- [AIM OF THE TASK]:
An exact transcription of all the records below is required, without any images.

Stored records
☆ ☆ ☆
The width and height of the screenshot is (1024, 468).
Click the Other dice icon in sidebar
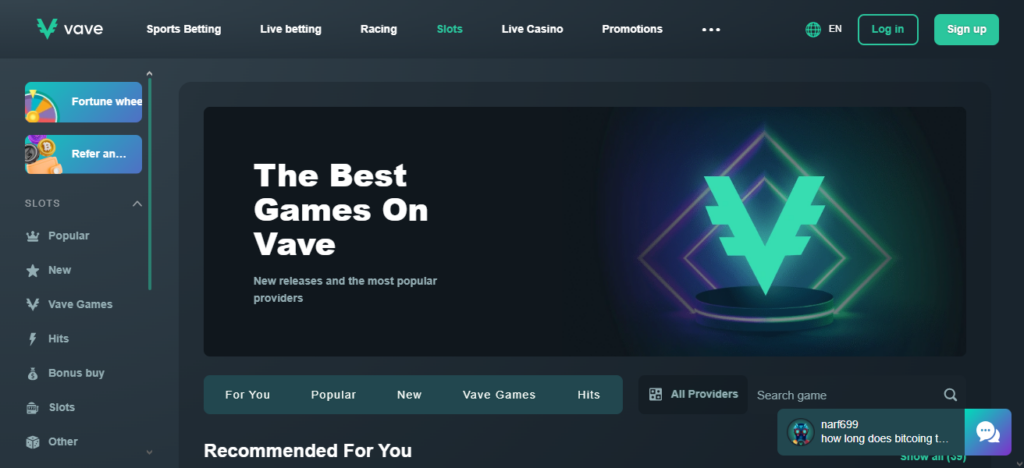click(33, 442)
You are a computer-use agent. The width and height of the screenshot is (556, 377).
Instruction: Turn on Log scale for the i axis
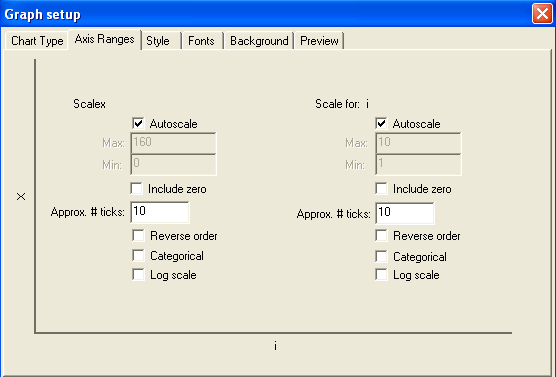382,275
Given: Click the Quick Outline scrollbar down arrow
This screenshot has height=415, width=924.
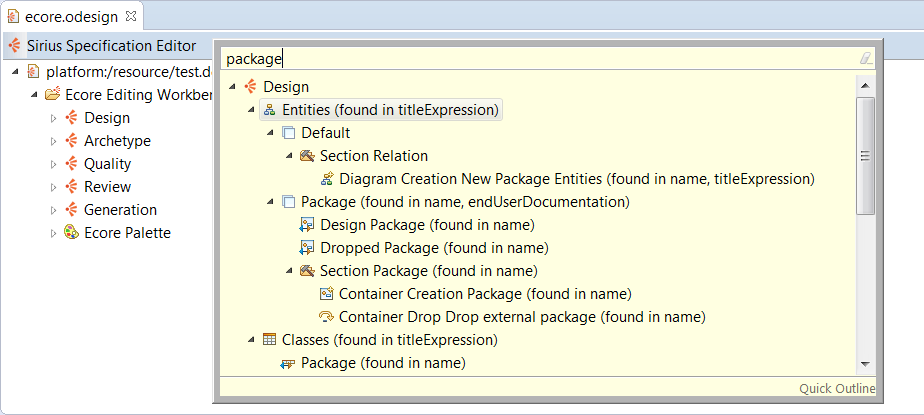Looking at the screenshot, I should point(866,366).
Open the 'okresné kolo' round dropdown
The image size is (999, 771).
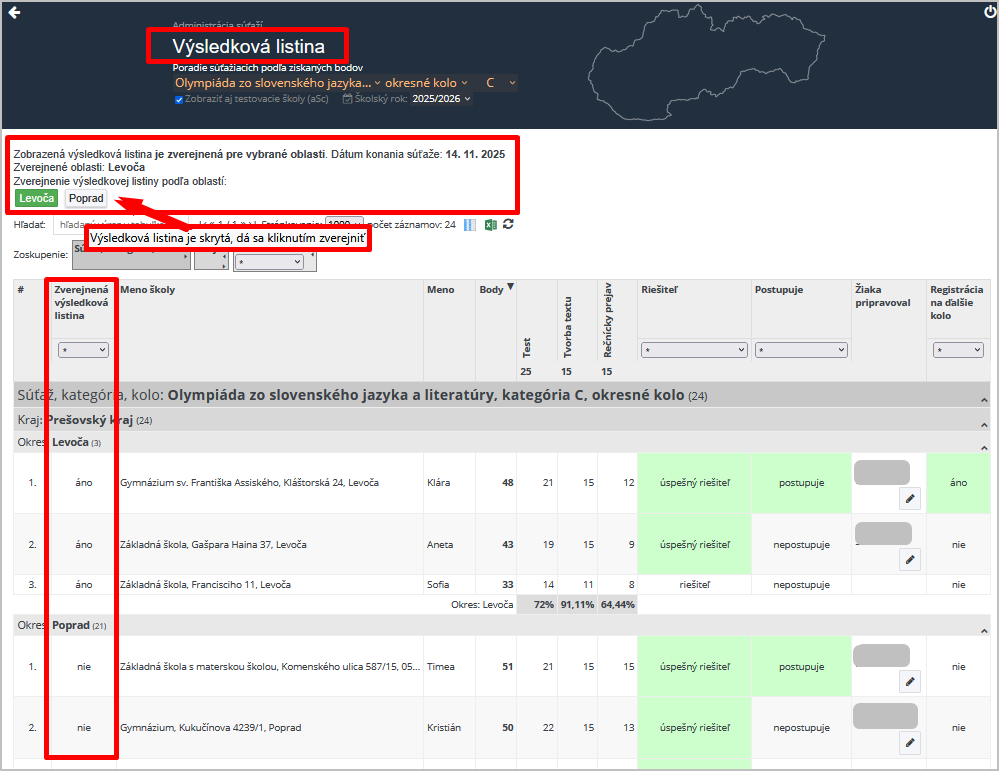coord(427,83)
☆ ☆ ☆
- [OUTPUT]:
The width and height of the screenshot is (1024, 468).
Click the Other dice icon in sidebar
click(33, 442)
You are a computer-use agent. The width and height of the screenshot is (556, 377).
Instruction: Turn on Log scale for the i axis
382,275
Given: Click the Quick Outline scrollbar down arrow
This screenshot has height=415, width=924.
Looking at the screenshot, I should point(866,366).
Open the 'okresné kolo' round dropdown
The image size is (999, 771).
coord(427,83)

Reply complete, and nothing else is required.